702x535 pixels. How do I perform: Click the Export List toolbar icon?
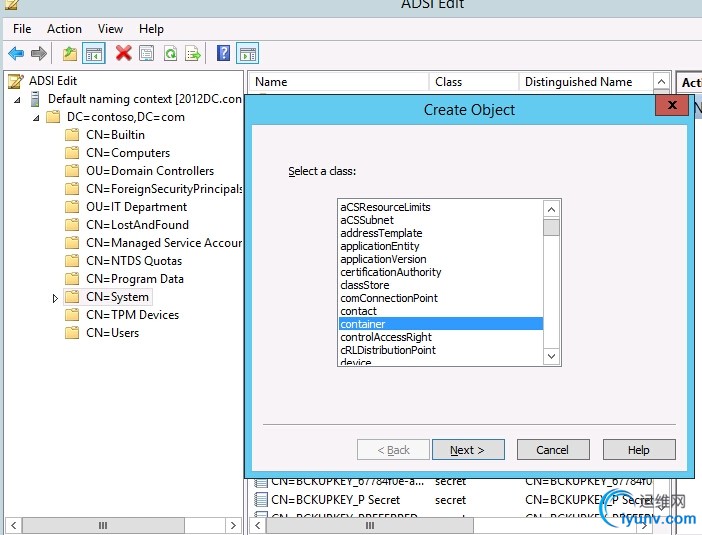point(193,53)

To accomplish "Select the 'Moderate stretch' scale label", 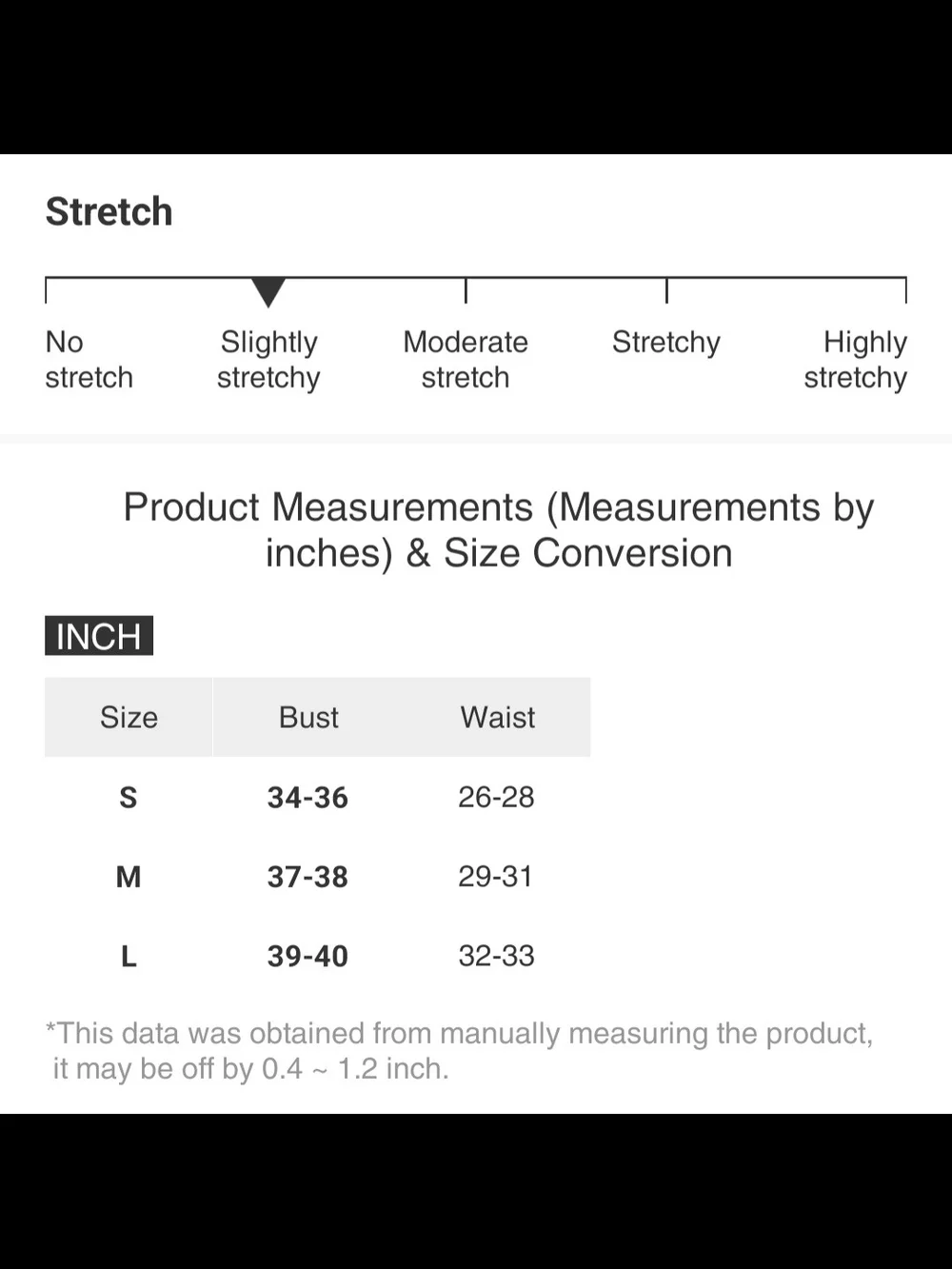I will (x=466, y=360).
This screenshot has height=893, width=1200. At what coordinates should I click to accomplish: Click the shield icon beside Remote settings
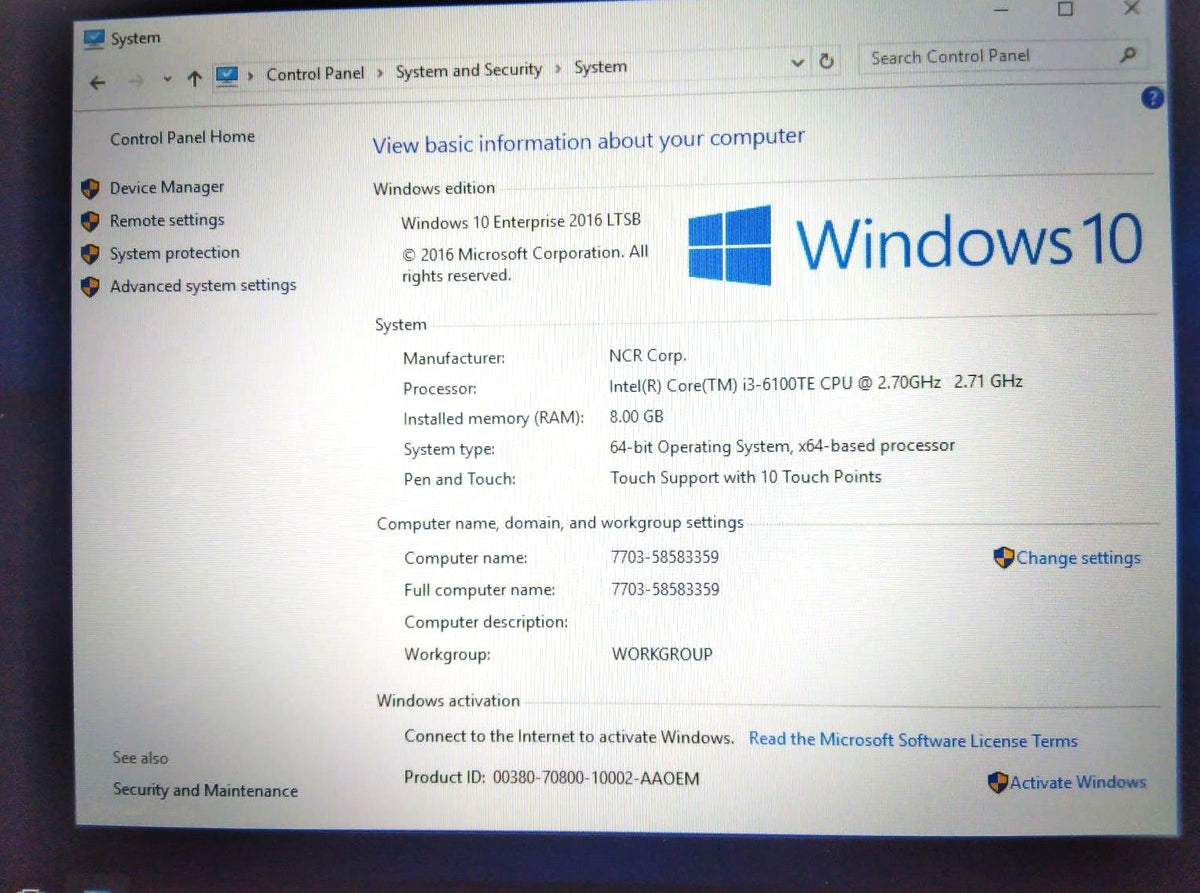pos(91,221)
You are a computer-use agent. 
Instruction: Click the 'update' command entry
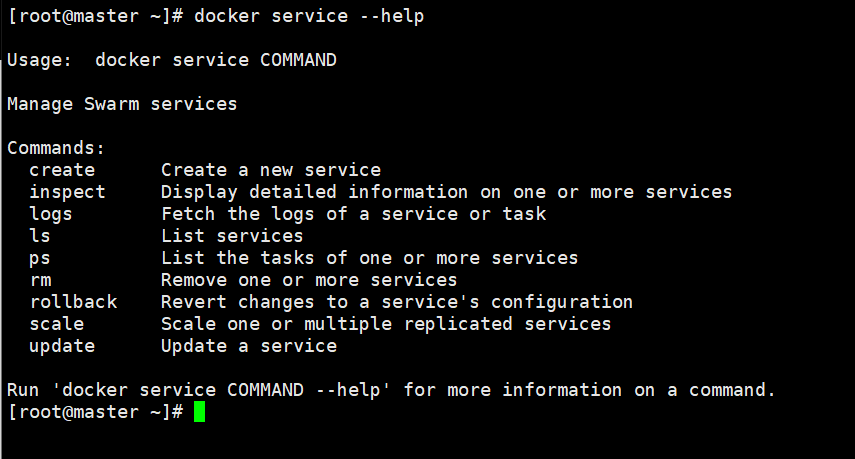(x=62, y=346)
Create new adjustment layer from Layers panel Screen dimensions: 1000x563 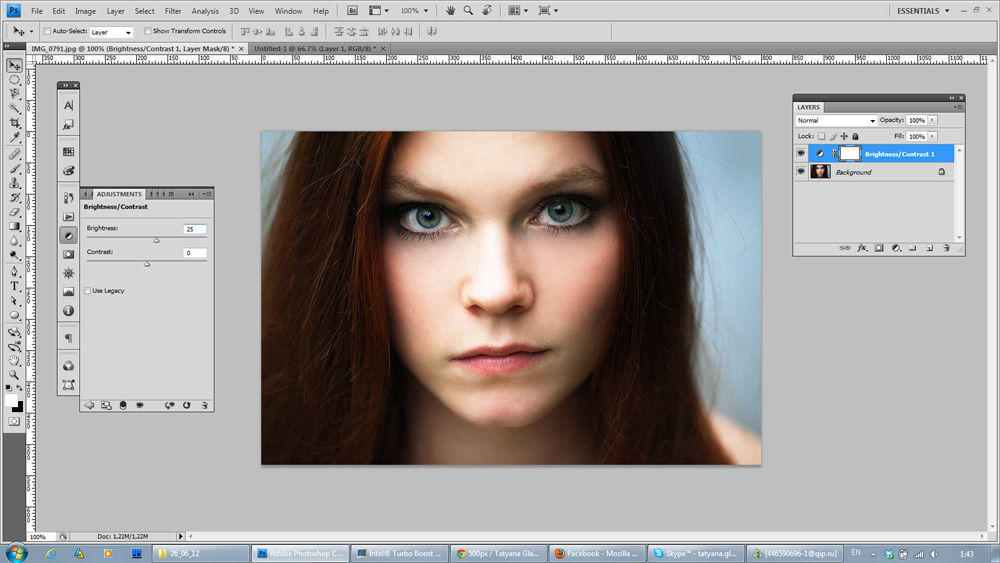click(896, 247)
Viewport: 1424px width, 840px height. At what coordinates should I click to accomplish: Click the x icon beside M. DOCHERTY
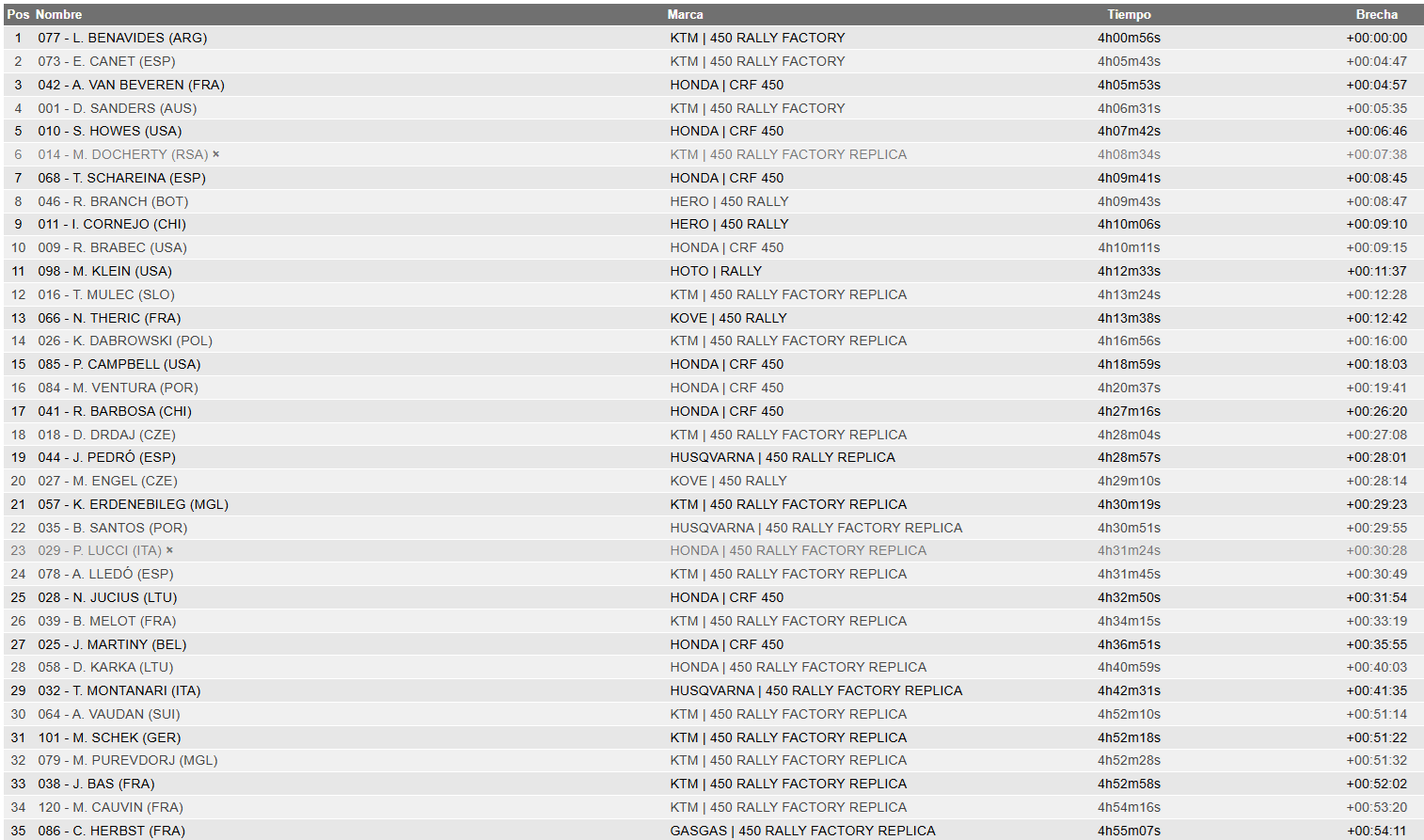[216, 154]
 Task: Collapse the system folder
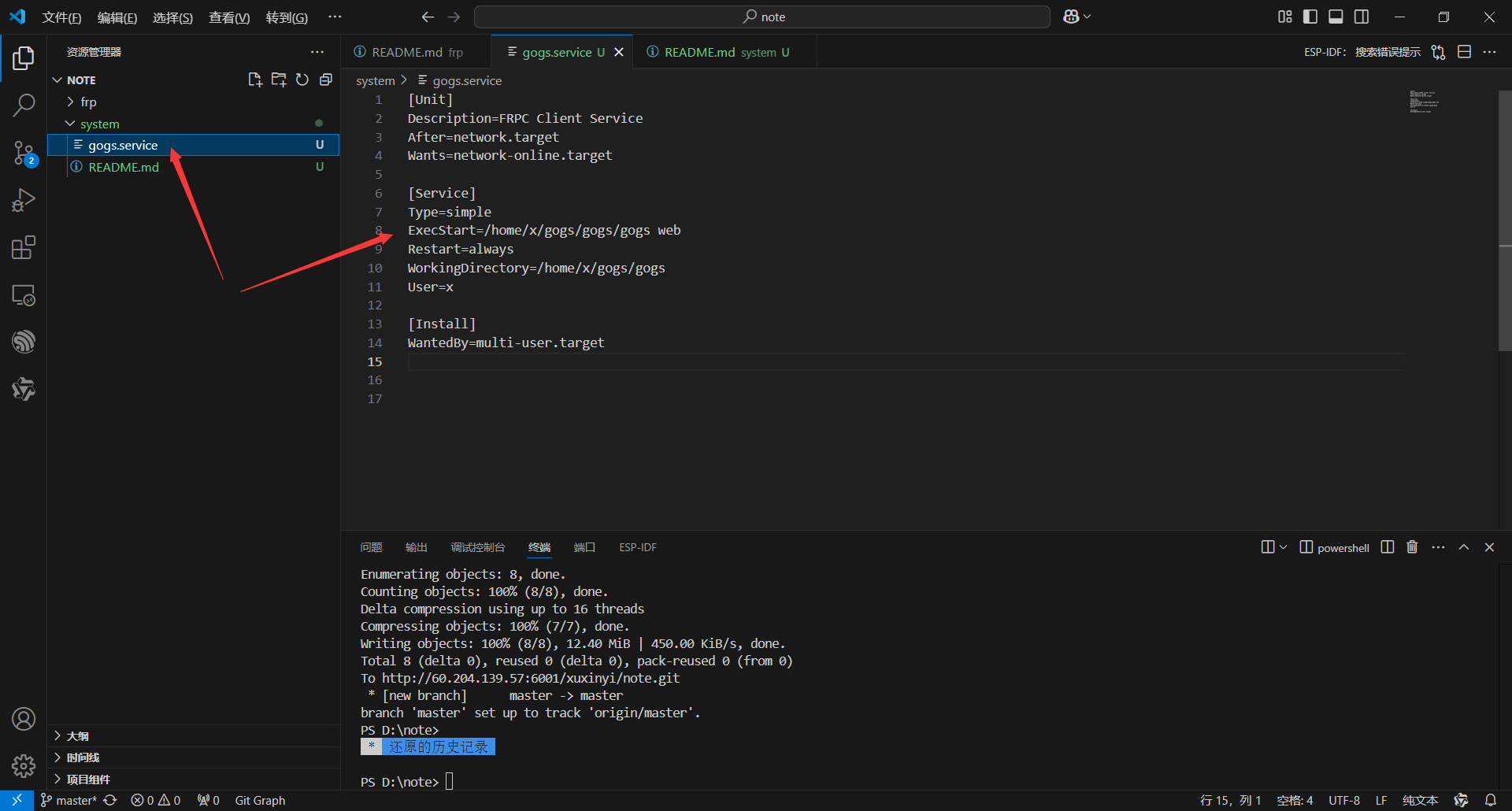[x=99, y=124]
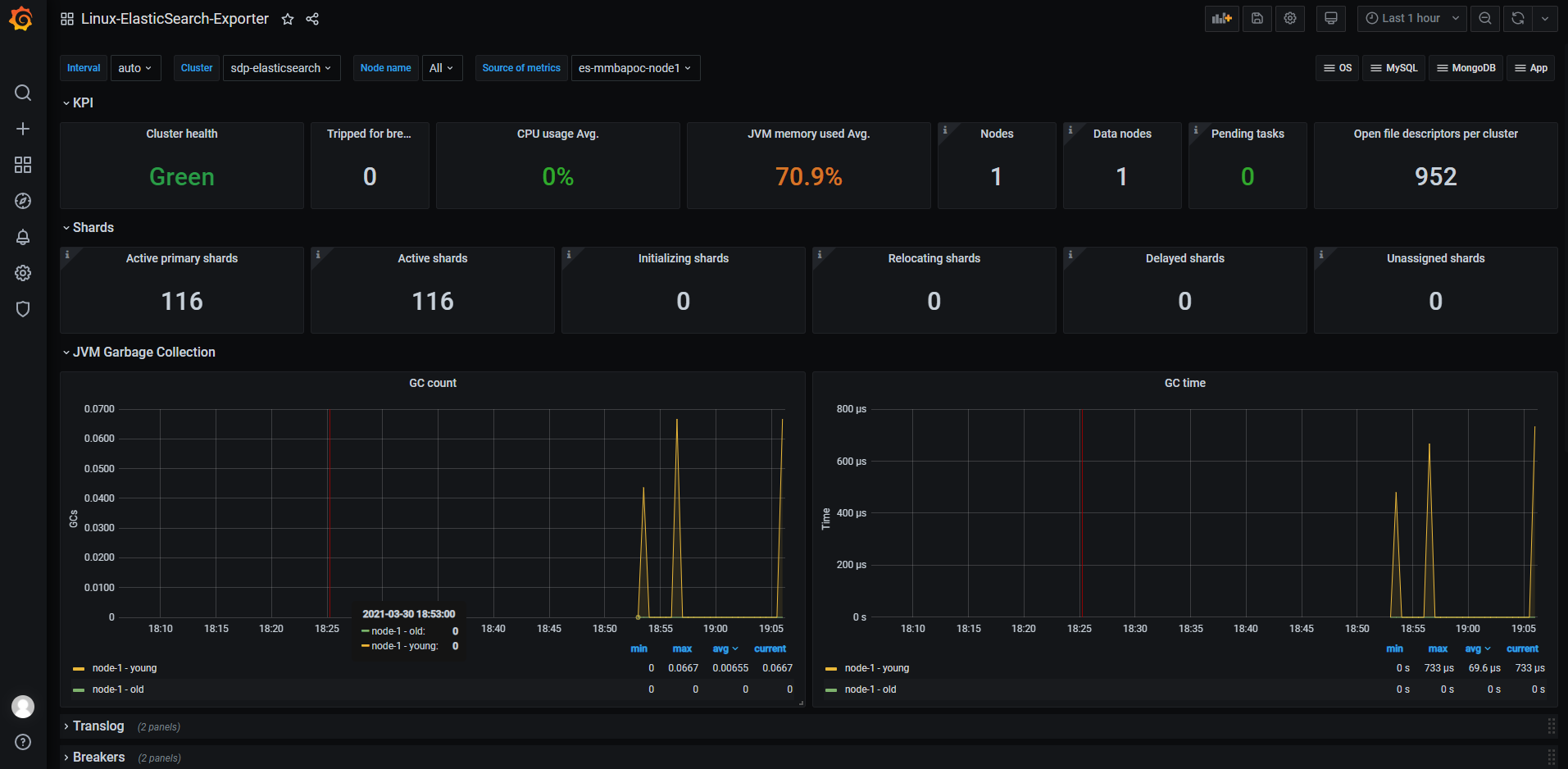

▸ **WORK INSTRUCTIONS**
Every line from the one containing "Viewport: 1424px width, 840px" to the end of the material above is to be returned exactly, with the pictures left out.

▸ **COMPLETED EXERCISE**
Viewport: 1424px width, 840px height. At what coordinates should I click to accomplish: Click the x icon beside M. DOCHERTY
[216, 154]
 Task: Collapse the system folder
[x=99, y=124]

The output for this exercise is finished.